Let’s go in for a close-up…
Now some might think that doesn’t seem very embarrassing, hanging the picture on your locker. It didn’t stop there.
She hung that picture up ALL AROUND THE SCHOOL. EVERYWHERE. I’m pretty sure I was still finding copies of that picture a few days later. So embarrassing…and so awkward. It’s just my luck that my mother captured this moment—probably because it was one of my “first” experiences of a birthday party. And no, that’s not the gift I was trying to give my friend.
- The times you had to dig through the cafeteria trashcan for the retainer you threw away.

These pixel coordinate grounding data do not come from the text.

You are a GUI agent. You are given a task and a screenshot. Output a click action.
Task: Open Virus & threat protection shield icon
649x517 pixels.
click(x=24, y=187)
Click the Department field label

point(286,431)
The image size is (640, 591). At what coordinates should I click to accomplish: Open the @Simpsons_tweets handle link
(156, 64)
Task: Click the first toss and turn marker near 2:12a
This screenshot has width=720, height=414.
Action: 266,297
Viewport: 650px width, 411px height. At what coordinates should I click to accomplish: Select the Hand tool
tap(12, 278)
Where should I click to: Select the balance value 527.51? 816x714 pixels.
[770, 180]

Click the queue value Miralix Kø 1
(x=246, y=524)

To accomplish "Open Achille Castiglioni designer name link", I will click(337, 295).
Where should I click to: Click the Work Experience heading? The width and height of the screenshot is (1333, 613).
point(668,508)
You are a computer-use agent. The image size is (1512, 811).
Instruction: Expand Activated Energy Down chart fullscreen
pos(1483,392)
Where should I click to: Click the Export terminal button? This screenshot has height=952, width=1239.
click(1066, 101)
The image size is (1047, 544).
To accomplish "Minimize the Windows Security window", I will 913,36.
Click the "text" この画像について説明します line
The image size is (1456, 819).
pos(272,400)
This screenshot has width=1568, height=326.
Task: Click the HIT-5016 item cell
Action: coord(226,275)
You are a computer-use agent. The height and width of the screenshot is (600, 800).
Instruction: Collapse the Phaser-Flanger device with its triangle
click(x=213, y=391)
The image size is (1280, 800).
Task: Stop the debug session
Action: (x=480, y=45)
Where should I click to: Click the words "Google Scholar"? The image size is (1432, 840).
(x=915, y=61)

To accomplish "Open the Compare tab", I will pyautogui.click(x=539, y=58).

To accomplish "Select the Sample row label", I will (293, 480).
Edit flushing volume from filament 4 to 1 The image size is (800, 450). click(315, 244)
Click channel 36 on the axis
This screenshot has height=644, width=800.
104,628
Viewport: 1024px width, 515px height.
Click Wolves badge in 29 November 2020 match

Throwing your retainer away in the cafeteria trash is like a right of passage. Everyone at some point had done this; you’ve got to join the club somehow. All eyes are fixated on you as you stroll up to the trash, put the gloves on provided by the custodian, and begin to dig. You must find this needle in a haystack—the one object you would rather not be in possession of but know your parents would be fuming if you lost. Your hand rises holding the slimy treasure high in the air, a round of applause for your victory. You might think, oh it wouldn’t be so bad to be back at this stage of life. You were noticed. You had a moment of glory. Then you see this.
And then you remember how annoying the retainer was. How difficult it was to talk that half the time you took it out and held it as you talked, content with the excess saliva dripping into your hand. Do you really want to go back to that? Is it worth the misery of annoying mouth pieces just to avoid the problem you face? Or the precursor: braces?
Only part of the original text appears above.